Collected data -

---

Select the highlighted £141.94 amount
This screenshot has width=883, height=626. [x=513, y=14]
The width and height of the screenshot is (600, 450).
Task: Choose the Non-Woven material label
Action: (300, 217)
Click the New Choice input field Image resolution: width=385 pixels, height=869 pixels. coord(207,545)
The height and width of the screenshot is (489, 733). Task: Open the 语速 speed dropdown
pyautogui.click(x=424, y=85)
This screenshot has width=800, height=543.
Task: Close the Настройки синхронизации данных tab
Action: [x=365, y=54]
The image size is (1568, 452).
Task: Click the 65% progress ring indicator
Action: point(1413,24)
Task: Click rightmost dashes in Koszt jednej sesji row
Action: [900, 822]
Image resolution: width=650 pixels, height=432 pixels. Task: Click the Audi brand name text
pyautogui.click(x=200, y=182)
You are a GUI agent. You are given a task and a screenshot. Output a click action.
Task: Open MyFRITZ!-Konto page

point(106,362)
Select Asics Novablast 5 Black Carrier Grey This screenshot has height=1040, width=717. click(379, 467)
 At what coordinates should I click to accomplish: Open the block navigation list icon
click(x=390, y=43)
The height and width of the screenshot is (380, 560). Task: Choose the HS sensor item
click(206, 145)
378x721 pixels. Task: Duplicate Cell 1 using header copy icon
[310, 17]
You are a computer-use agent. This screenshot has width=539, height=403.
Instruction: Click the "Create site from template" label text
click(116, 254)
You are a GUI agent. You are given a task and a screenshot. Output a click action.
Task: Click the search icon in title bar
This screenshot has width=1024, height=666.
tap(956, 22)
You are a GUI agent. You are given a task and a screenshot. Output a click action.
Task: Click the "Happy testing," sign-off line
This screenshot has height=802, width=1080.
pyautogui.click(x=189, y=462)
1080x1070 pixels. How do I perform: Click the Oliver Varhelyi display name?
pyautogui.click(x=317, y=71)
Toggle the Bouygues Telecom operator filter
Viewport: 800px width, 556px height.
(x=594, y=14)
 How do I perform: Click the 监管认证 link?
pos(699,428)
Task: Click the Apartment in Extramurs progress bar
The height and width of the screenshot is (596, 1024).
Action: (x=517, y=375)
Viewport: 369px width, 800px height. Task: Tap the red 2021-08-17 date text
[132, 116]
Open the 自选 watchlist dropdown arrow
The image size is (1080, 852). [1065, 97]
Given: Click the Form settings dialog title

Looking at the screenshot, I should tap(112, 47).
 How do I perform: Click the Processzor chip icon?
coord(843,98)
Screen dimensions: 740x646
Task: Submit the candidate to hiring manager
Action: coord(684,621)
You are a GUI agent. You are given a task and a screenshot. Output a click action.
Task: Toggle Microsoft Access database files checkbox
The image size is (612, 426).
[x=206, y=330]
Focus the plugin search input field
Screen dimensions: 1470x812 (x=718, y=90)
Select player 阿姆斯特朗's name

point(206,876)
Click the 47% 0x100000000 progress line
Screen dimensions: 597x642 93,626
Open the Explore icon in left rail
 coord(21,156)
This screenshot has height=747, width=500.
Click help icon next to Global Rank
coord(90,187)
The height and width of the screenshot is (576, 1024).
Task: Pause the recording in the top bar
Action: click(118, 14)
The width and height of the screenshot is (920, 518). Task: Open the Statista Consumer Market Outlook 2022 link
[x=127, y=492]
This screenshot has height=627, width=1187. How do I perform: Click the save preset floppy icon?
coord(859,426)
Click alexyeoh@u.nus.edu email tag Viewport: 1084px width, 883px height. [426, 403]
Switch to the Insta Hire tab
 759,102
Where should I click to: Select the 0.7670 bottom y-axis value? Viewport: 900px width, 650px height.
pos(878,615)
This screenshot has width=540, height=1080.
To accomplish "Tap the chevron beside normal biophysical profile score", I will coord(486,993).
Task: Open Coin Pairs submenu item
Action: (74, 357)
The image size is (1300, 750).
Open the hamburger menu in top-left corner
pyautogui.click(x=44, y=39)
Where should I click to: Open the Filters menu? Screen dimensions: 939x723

---

Problem - The required answer is each line of the data in which the word "Toggle" appears.

Finished task -
Toggle the Bouygues Telecom operator filter
Task: Toggle Microsoft Access database files checkbox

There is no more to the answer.